The idea here is twofold.
First, many intellectual conversations between people who lack this skill are are random walks through topic space. Each tangential leap is potentially useful for mining relevant evidence from each person's mind... but in conversations exploring an important central thesis it is good to treat the tangents as objects pushed onto a stack in the course of linear conversation. When you go to far afield with a tangent you need the presence of mind to notice that D was inspired by C which was inspired by B, which was profoundly relevant to the pragmatically important question of A. Stepping back to C or B or even A is frequently called for in important conversations but requires contextual mindfulness.

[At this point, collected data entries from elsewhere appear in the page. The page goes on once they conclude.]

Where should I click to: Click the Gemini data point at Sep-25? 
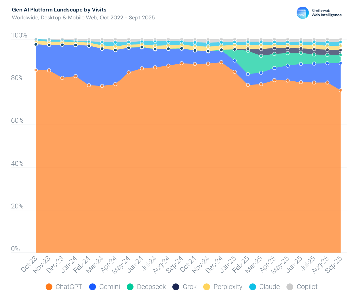340,63
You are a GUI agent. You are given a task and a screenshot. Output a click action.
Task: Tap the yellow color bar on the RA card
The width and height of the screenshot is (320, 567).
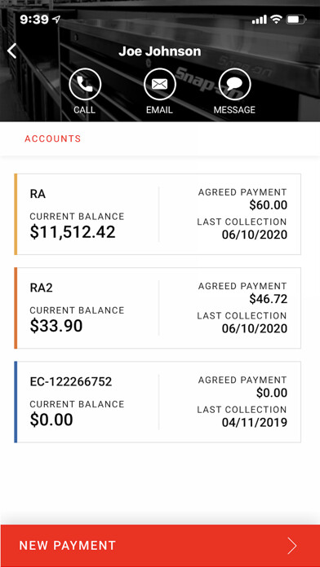click(16, 214)
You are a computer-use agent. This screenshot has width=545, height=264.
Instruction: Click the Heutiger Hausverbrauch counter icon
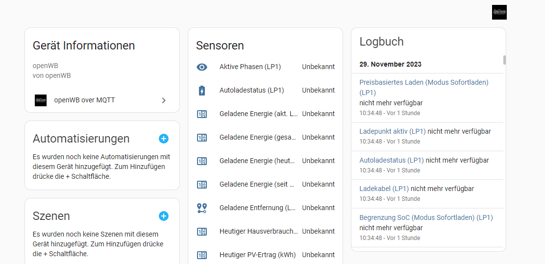202,232
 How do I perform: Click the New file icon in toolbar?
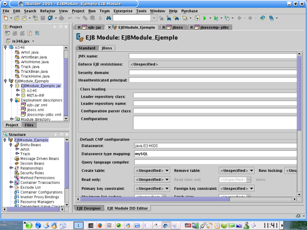click(x=7, y=18)
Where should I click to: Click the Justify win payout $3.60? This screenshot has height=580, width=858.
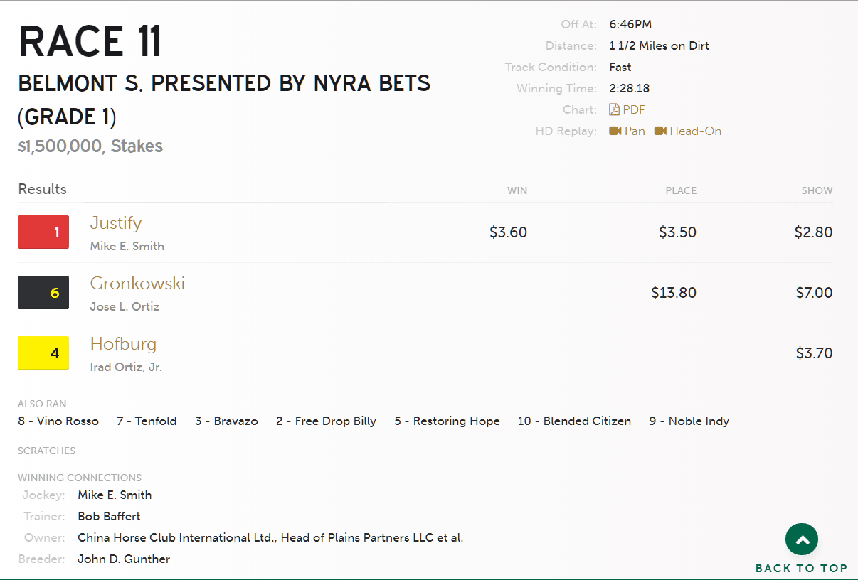click(x=508, y=232)
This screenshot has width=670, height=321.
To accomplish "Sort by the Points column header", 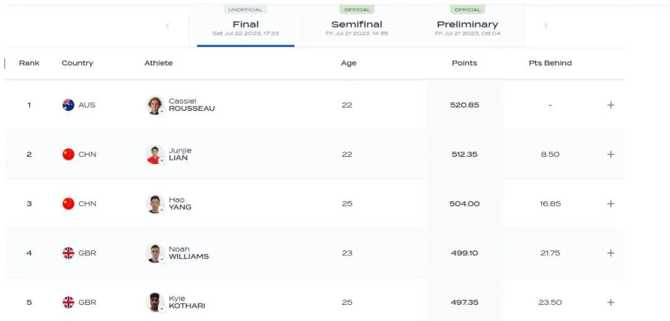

The second use of context is evidential. Being mindful of where evidence comes from (if it can be managed) helps keep track of the value and meaning of evidence. Confabulation induced or permitted by source amnesia, isn't necessarily a bad thing in terms of "usage optimized concepts" but in terms of epistemic hygiene its a killer. It is especially pernicious in modern media environments full of advertising, fiction, and bullshit.
I bring these two sorts of context up because they both involve "context pointers" and together the two kinds of context pointers enable clear "tree formatted thinking" where reasons radiate from a root node, and leaf nodes carry citations to allow validation.
Exercise: verbalise linking concepts with emphasis/stress on key words.
This verbalisation can be either psychic (that is, using the internal dialogue) or vocal if involved in a discussion with a group. When moving from one concept to the next we find a way to express this as a sentence, and by emphasising key words in this sentence we highlight the concepts linked to by the sentence.
I use this sometimes when I want to remember a particular thought and I use the emphasised words as 'semantic tags' in my memory.
Recent brainstorming sessions at SIAI (with participants including Anna, Carl, Jasen, Divia, Will, Amy Willey, and Andrew Critch) have started to produce lists of rationality skills that we could potentially try to teach (at Rationality Boot Camp, at Less Wrong meetups, or similar venues). We've also been trying to break those skills down to the 5-second level (step 2) and come up with ideas for exercises that might teach them (step 3) although we haven't actually composed those exercises yet (step 4, where the actual work takes place).
The bulk of this post will mainly go into the comments, which I'll try to keep to the following format: A top-level comment is a major or minor skill to teach; upvote this comment if you think this skill should get priority in teaching. Sub-level comments describe 5-second subskills that go into this skill, and then third-level comments are ideas for exercises which could potentially train that 5-second skill. If anyone actually went to the work of composing a specific exercise people could run through, that would go to the fourth-level of commenting, I guess. For some major practicable arts with a known standard learning format like "Improv" or "Acting", I'll put the exercise at the top and guesses at which skills it might teach below. (And any plain old replies can go at any level.)